79 Cependant les soldats du Péloponnèse ne marquaient pas moins d'ardeur que leurs adversaires; car les vaisseaux se joignant par les flancs, leurs plus braves soldats montaient sur les ponts et le combat naval ressemblait à un combat de terre : ils passaient même sur les vaisseaux athéniens animés par l'avantage qu'ils avaient déjà remporté sur eux. 

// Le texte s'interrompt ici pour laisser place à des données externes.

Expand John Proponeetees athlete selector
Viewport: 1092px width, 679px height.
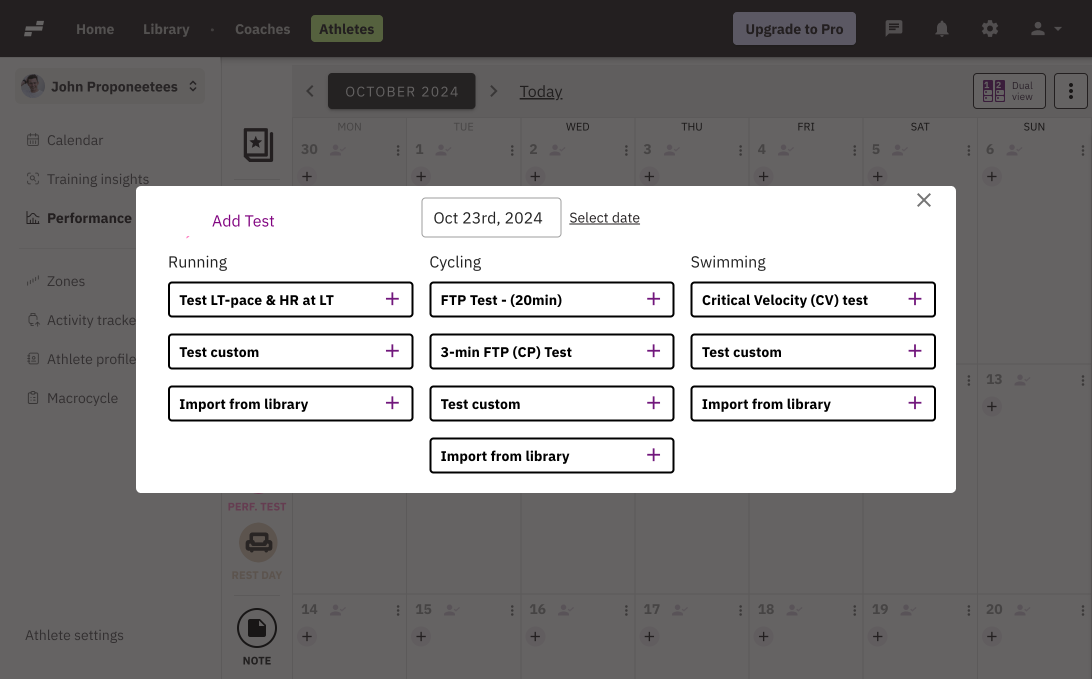point(111,87)
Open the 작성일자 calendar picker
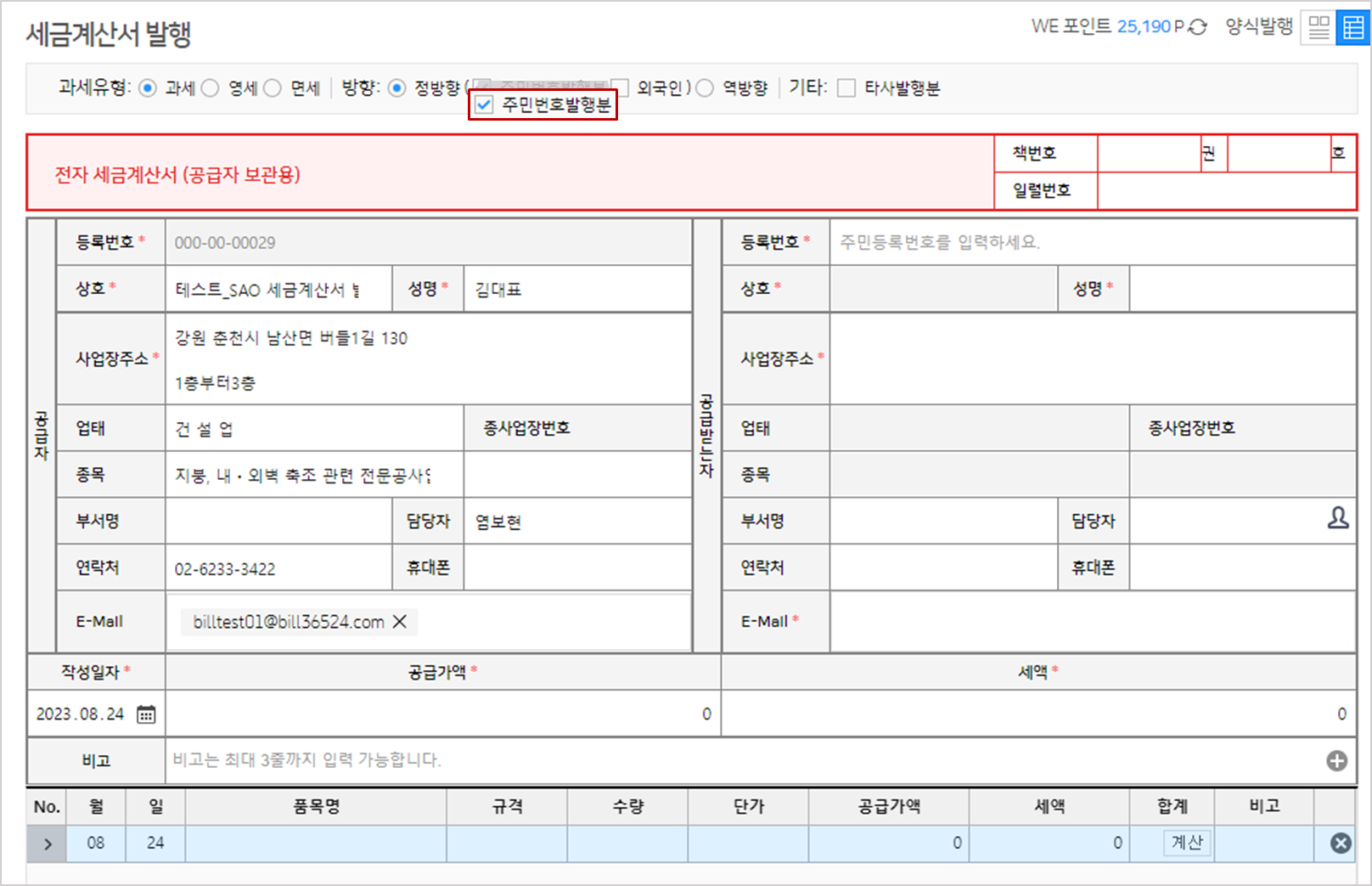Screen dimensions: 1372x886 click(146, 714)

[2] Les soldats tant d'Athènes que de Mitylène, persuadés que leur salut et leur vie dépendait uniquement de la victoire, consentaient plutôt à se faire tuer qu'à abandonner leur rang. Cet émulation réciproque des deux côtés rendit le combat long et terrible, et l'on s'abandonnait au péril de part et d'autre : [3] les uns couverts des traits demeuraient morts sur les ponts et les autres encore vivants tombaient dans la mer. Le feu de l'action les empêchant de sentir qu'ils étaient blessés, ils combattaient encore. Mais un grand nombre de Spartiates était renversé par les pierres de tailles aiguisées en pointe que les Athéniens faisaient pleuvoir sur eux d'un poste avantageux pour cet effet. [4] Cependant comme la durée du combat devenait excessive et qu'il y avait déjà un nombre prodigieux d'hommes tués de part et d'autre, Callicratidès fit sonner la re traite pour donner quelque repos à ses soldats. [5] Mais les ayant fait remonter peu de temps après sur leurs vaisseaux, leur vigueur et leur nombre fit enfin reculer les Athéniens, qu'ils poursuivirent jusques dans le port de la ville, auprès duquel le général lacédémonien, malgré tous les obstacles qu'il rencontra, vint à bout de jeter l'ancre ; [6] car le combat s'était donné devant le grand port plus beau que l'autre, mais qui n'appartient pas proprement à Mitylène, c'était celui de l'ancienne ville située dans une petite île séparée, vis-à-vis de laquelle on a bâti la nouvelle ville dans Lesbos même. Or entre la grande île et la petite il y a un détroit ou un Euripe où l'eau est prodigieusement agitée, et qui est de ce côté-là une défense considérable de la ville. [7] Cependant Callicratidès mit des troupes à terre en cet endroit même, pour environner Mitylene de toutes parts ; c'est là qu'en était alors ce siège.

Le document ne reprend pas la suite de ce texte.